Reproduce a passage from the Raspberry Pi discussion below, starting at the words "I really wish" and stopping after "use anything else.".

> _Text shown_
↓↓↓

I really struggle to see where this fits in to most use cases. The appeal of the Pi back in the first iterations was being a relatively cheap linux computer with GPIO.

This (the 16GB version) should not fit into most use cases. You’re buying an expensive RAM chip with a Pi attached.

The cheaper 4GB or even 1GB versions ($50 for the latter) are what most people should be looking at for their projects.


I have decided that the Pi4 1GB is the ideal for hobbyists. Faster than Pi3, takes normal USB-C charging, and can do most single server or electronics jobs. Which is why it is currently sold out.

I agree... I use a Pi4B 8GB as a home server with a number of duties.

Less power consumption than the Pi 5 (and no heatsink), and it was the first to offer the combination of USB booting, more than 1GB RAM, and Gigabit Ethernet. And reasonably priced in 2019.


My personal fave RPi, the Zero W, is still $15 from Adafruit.

I really wish they made a new Zero that doesn't use ddr2 ram to ensure that it can still be made far into the future. As far as I'm aware, nobody is making ddr2 anymore

DDR2 is absolutely still made - there are industrial embedded applications that can't use anything else.

Is anyone making DDR5?

For AI, sure

Mostly HBM; uses more or less the same production lines so has displaced most DDR5 production.

The original vision IIRC was to provide a cheap computer for students in low-income families. You could plug into your TV at home and start learning.

↑↑↑

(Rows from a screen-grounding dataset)

↓↓↓

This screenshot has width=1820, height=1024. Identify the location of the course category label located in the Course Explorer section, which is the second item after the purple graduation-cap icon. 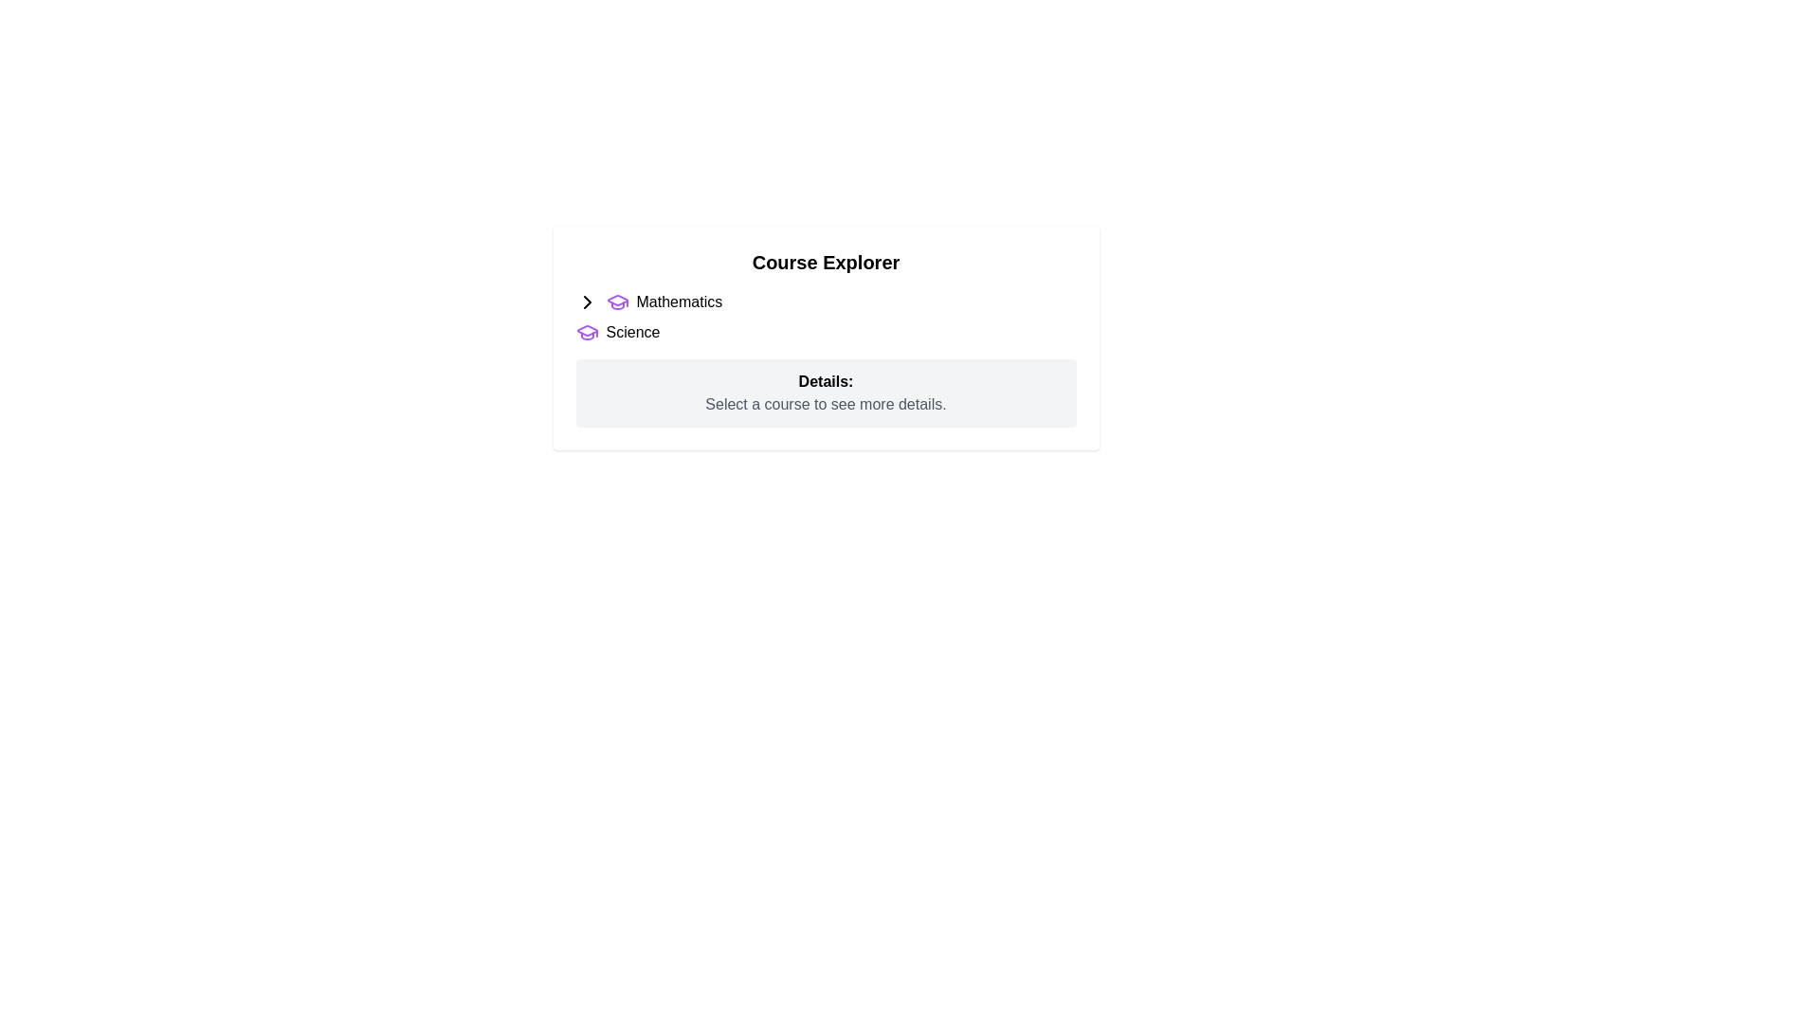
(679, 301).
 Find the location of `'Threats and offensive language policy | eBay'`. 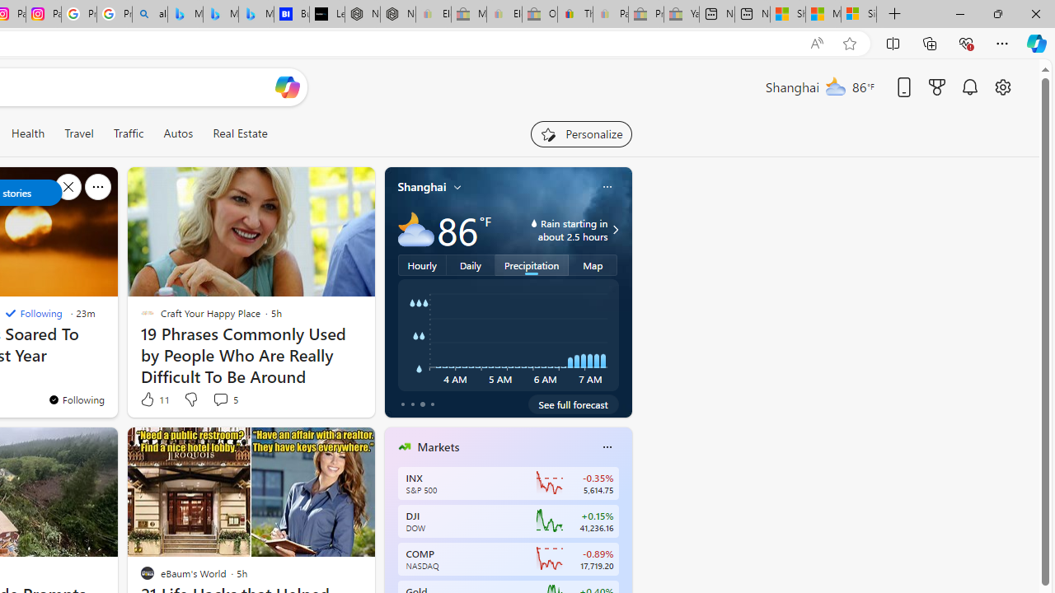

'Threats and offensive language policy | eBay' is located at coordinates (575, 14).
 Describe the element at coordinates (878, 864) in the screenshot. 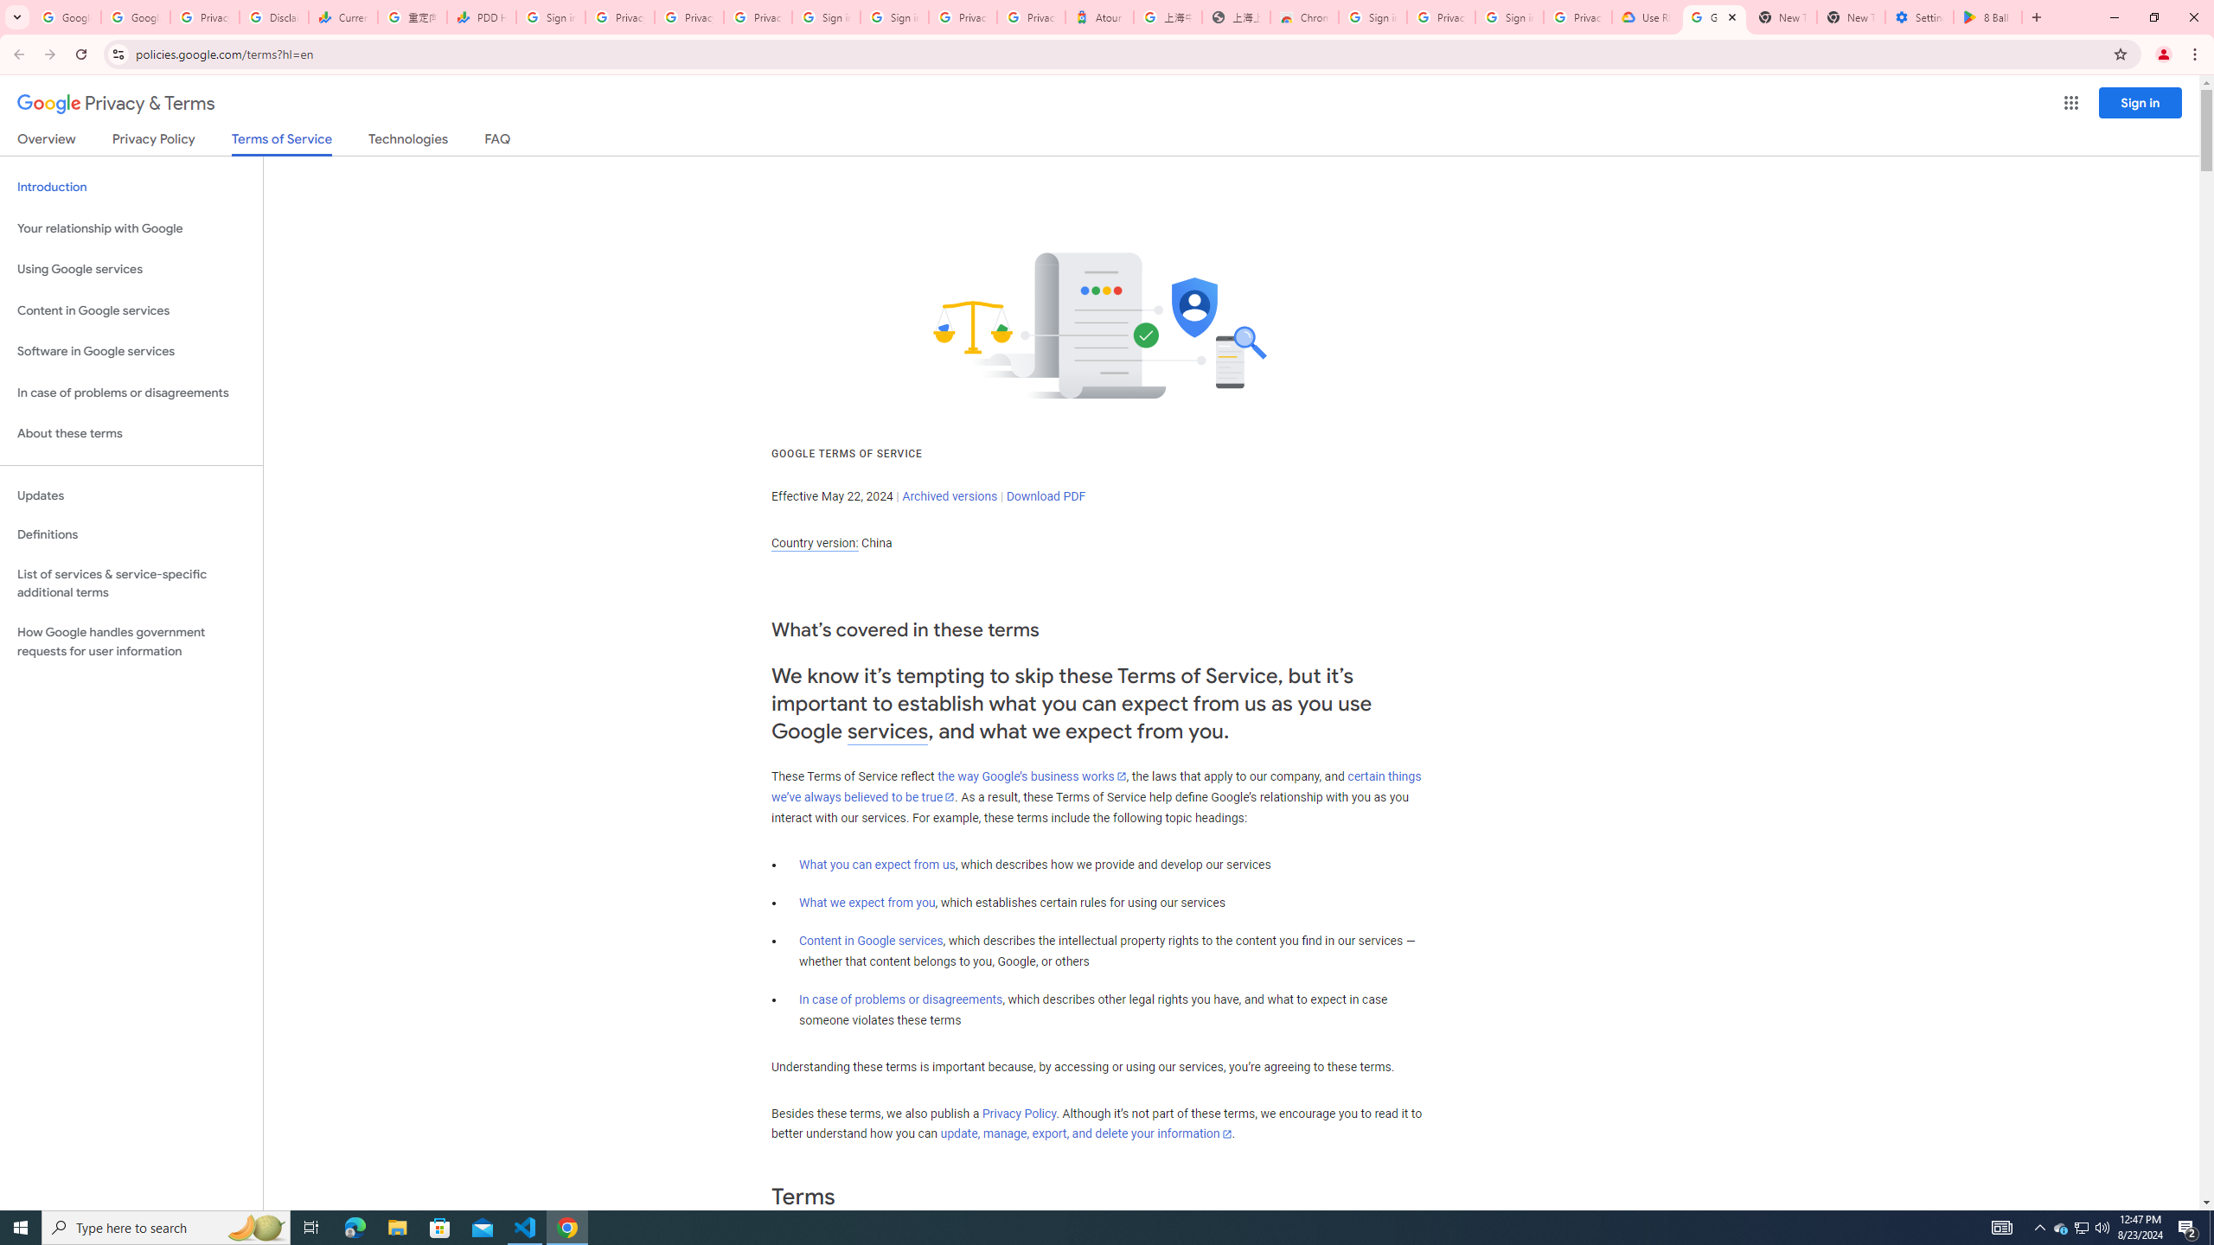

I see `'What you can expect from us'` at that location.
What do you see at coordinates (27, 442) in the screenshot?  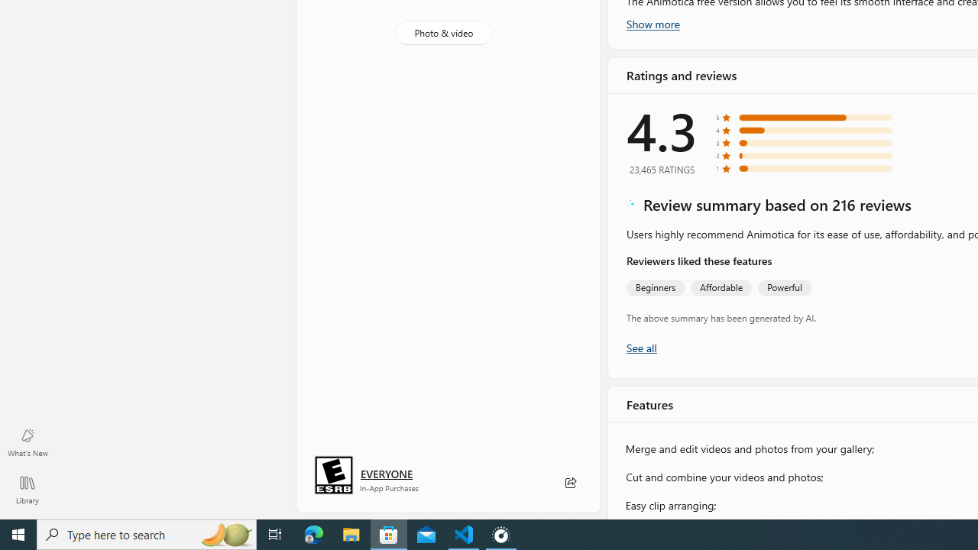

↑↑↑

> _Result of the exercise_
I really wish they made a new Zero that doesn't use ddr2 ram to ensure that it can still be made far into the future. As far as I'm aware, nobody is making ddr2 anymore

DDR2 is absolutely still made - there are industrial embedded applications that can't use anything else.